[Start of Attachment]
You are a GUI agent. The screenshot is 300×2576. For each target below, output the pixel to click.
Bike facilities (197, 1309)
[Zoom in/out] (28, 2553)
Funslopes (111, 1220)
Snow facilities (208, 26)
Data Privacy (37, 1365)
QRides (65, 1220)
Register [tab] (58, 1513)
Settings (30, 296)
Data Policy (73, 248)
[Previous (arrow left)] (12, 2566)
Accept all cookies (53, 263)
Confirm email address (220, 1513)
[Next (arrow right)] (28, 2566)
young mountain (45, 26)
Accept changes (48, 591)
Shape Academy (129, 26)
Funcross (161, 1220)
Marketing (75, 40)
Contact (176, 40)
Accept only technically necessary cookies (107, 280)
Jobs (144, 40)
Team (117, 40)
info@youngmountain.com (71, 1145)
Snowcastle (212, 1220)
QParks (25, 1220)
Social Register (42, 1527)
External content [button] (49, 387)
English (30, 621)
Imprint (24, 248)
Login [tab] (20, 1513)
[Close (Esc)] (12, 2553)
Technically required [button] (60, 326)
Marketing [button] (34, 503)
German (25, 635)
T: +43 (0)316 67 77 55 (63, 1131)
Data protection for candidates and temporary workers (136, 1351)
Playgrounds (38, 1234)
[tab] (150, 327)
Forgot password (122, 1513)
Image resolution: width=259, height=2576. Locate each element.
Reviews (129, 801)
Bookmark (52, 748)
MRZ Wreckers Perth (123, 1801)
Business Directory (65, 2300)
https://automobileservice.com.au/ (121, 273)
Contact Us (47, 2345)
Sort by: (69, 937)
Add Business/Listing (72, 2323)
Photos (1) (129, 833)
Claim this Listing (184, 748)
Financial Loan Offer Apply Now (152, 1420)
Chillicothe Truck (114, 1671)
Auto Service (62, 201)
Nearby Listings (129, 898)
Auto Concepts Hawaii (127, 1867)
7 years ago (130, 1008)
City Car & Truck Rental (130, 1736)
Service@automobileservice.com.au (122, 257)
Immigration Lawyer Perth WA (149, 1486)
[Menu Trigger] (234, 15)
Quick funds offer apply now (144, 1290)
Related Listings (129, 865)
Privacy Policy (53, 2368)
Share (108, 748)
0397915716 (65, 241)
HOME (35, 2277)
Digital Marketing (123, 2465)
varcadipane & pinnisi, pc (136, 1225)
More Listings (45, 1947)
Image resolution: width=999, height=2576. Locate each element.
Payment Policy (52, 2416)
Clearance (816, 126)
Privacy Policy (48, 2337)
[End of Attachment]
### EXERCISE INSTRUCTIONS:
Where the material contains a line with "Business", return that line.

### RESULT BELOW:
Business Directory (65, 2300)
Add Business/Listing (72, 2323)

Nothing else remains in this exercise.